Despite this, there are fundamentals that any organisation should implement:
Review and test your back-up policy to ensure it is thorough and sufficient – By checking that the organisation’s back-up is running smoothly, IT teams can limit any risks of disruption in the midst of an incident and of losing data permanently.
In our recent State of Email Security report, we found that six out of ten organisations have been victims of ransomware in 2020. As a result, afflicted organisations have lost an average of six days to downtime. One third of organisations even admitted that they failed to get their data back, despite paying the ransom. In the healthcare industry, this could mean losing valuable patient records or data related to new treatments – two areas the sector cannot afford to be cavalier about.
Conduct due diligence across the organisation’s supply chain – Healthcare organisations should review their ways of working with partners, providers and regulatory institutions they work with in order to prevent any weak link in their cybersecurity chain. Without this due diligence, organisations leave themselves exposed to the risks of third party-led incidents.
Roll out mandatory cybersecurity awareness training - Healthcare organisations shouldn’t neglect the training and awareness of their entire staff – including frontline workers who may not access the corporate network on a regular basis. According to our State of Email Security report, only one fifth of organisations carry out ongoing cyber awareness training.

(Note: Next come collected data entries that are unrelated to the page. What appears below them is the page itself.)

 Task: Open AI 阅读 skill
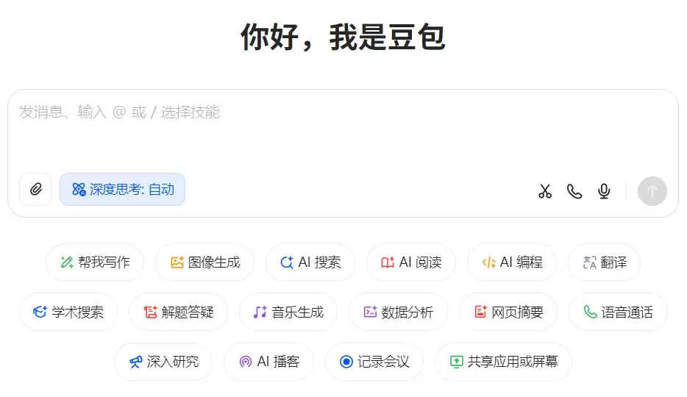point(410,262)
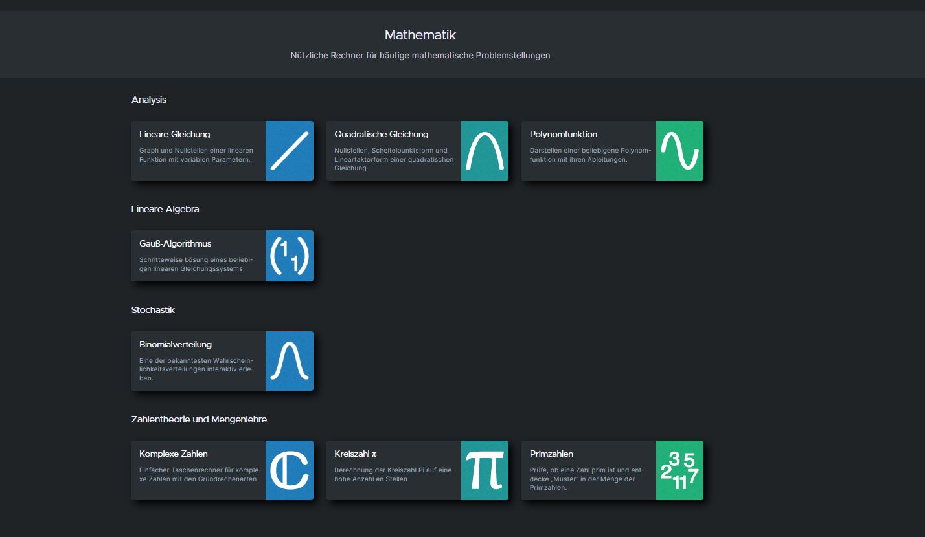Click the "Mathematik" page heading
The image size is (925, 537).
coord(420,35)
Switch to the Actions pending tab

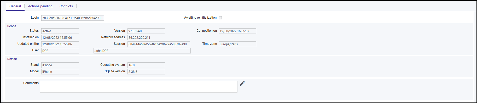(40, 6)
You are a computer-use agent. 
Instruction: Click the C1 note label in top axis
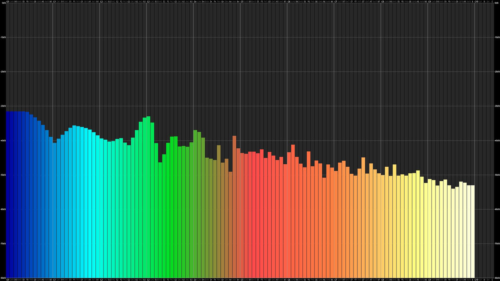(55, 2)
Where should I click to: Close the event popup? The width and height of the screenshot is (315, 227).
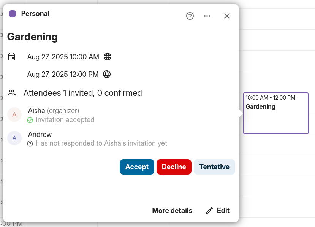click(x=227, y=16)
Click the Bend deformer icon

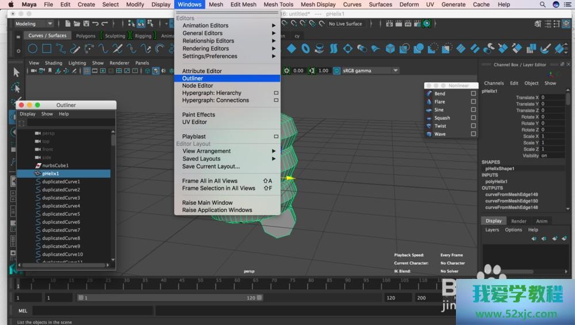click(x=429, y=93)
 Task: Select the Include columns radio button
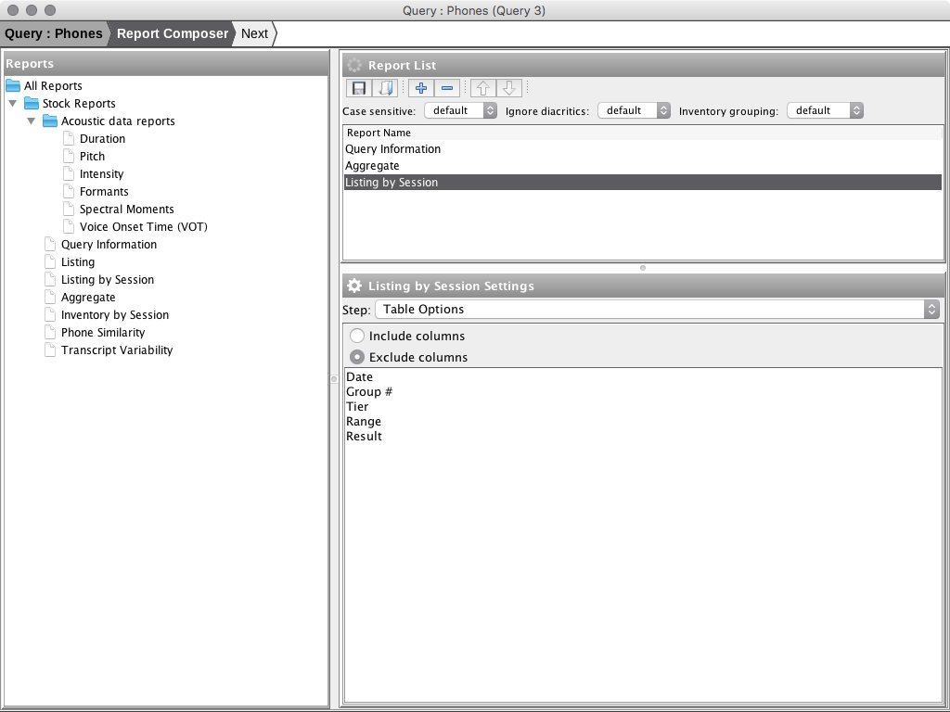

This suggests it is not widely considered as a fundamental part of most organisations cyber-resilience strategy, despite the fact many employees rely on their organisation’s corporate network to work. By providing systematic training, healthcare organisations can help workers at all levels better understand the current cyberthreats they face, how they could impact their organisation, the role they play in defending the networks, and develop consistent, good cybersecurity hygiene habits to limit the risks of incidents.
Consider a degree of separation – Information and Operational Technology (IT and OT) networks should be separated.
Although mutually supported and reliance on each other, employees shouldn’t be accessing one via the other. This should be complemented by a considered tried and tested contingency and resiliency plan that allows crucial services to function unabated should there be a compromise. Similarly, admin terminals should not have internet access to afford a degree of hardening and protection for these critical accounts.
As the sector becomes a common target for fraudulent and malicious activity, putting cybersecurity at the core of the organisation’s operations is critical. It will help limit the risks of disruption due to cyberattacks, reduce time spent by the cybersecurity team to resolve easily avoidable errors, and ensure that institutions can deliver patient care, safe in the knowledge that their networks are safe.
Fighting future threats
With technology continuing to change the face of healthcare, the surface area and vectors available for attacks by malicious actors is constantly increasing. With the introduction of apps, networked monitoring devices, and a need for communication, the attack vector is ever expanding, a trend that needs to be monitored and secured against.
To prevent any damage to patients, staff, or the organisation they are responsible for, healthcare leaders must put security front and centre of their digital transformation strategy. Only then can the sector harness the full benefits of technology. Doing this should include implementing cybersecurity awareness training to challenge misconceptions around security, encourage conversation, and to ensure employee knowledge of the security basics and threats faced.
This ultimately allows healthcare organisations to do what they do best: provide the highest standard of patient care, safe in the knowledge that their operations, patients, and data are safe.